Le coeur allourdi par la route, nous arrivons dans l’Azerbaïjan iranien. Il n’y avait pas de neige. Mais le vent et la pluie pouvaient rappeler un hiver à Genève. Pour notre repas de 25 décembre nous choisissons un café restaurant qui s’étendait sur trois étage. Après avoir pris un éscalier depuis la rue, on arrive au premier étage : des tables vides et un autre escalier. Au deuxième, l’atmosphère est bien différente; toutes les tables étaient prises. Enfin, au troisième, les murs sont recouverts de livres. Aux tables, on mange, fume avec un thé ou joue d’un instrument. On peut aussi entendre le bruit des dominos joués avec plus ou moins d’habileté. Des universitaires, galeristes ou intellectuels formaient la clientèle de cet étage. L’hospitalité n’est pas la meme ici que celle que nous avons rencontré les jours précédent; les locaux parlent azéri et refusent souvent de s’adresser en persan aux personnes venues du reste de l’Iran. Cette animosité est moins présente envers les autres peuples turcs. De manière générale, la société y est très conservatrice, malgré le fait que ce soit une des plus grandes villes d’Iran.

Tabriz est un endroit antique. Il en est de même pour son marché; le plus vieux et plus grand bazaar couvert au monde. Un labyrinthe, tantôt d’épices et de pistaches, tantôt d’or et d’argent. Les longues allées au parfums divers font place a des passages où l’on ne voit que des métaux précieux par tous les côtés. On peut parfois trouver de larges cours intérieures dans lesquelles des chats stoïques au pelage sublime vous fixent. Comme toujours dans le bazaar, le désordre apparent s’efface lorsqu’on part en quête de quelque chose. Nous cherchions des bijoux d’argent lorsqu’un événement vint troubler le bon fonctionnement du bazaar. Une alarme se déclenche; tout le monde s’arrête, se retourne, regarde s’il aperçoit le voleur. C’est juste un petit enfant maladroit. Le monde se remet à tourner, sauf pour lui et sa mère qui lui crie dessus en lui donnant des claques.
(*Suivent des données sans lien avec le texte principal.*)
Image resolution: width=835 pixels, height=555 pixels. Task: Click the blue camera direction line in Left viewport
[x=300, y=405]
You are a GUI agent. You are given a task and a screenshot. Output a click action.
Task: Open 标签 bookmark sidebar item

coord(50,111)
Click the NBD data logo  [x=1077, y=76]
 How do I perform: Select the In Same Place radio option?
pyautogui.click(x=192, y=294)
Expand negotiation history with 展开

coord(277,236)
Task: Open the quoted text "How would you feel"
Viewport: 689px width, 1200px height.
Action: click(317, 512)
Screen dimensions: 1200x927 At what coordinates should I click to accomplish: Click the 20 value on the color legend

Les alentours du bazaar – déjà immense – sont un quartier commerçant. Nous y avons acheté les derniers cadeaux d’Iran, avant de prendre un bus pour nous ramener en Turquie.
Nous avons choisi de nous arrêter dans des petites villes de Turquie, plutôt que de rejoindre directement Istanbul. Après la longue attente pour traverser la frontière irano-turque, très surveillée des deux côtés, nous arrivons au matin à Erzinjan, une petite ville du milieu de la Turquie. Dans une zone rurale, elle nous fait étrangement penser à une ville allemande dans son architecture. Peut-être que les nombreux turcs partis en Allemagne pour ensuite revenir au pays ne sont pas étrangers à ce développement urbain. On se balade dans ces rues, retrouvant la Turquie et son thé plus fort que tous les autres. Après avoir mangé un Burger King pas si bon que ça, on va s’acheter une bière. En la dégustant dans un parc en toute légalité, l’Iran semble déjà loin.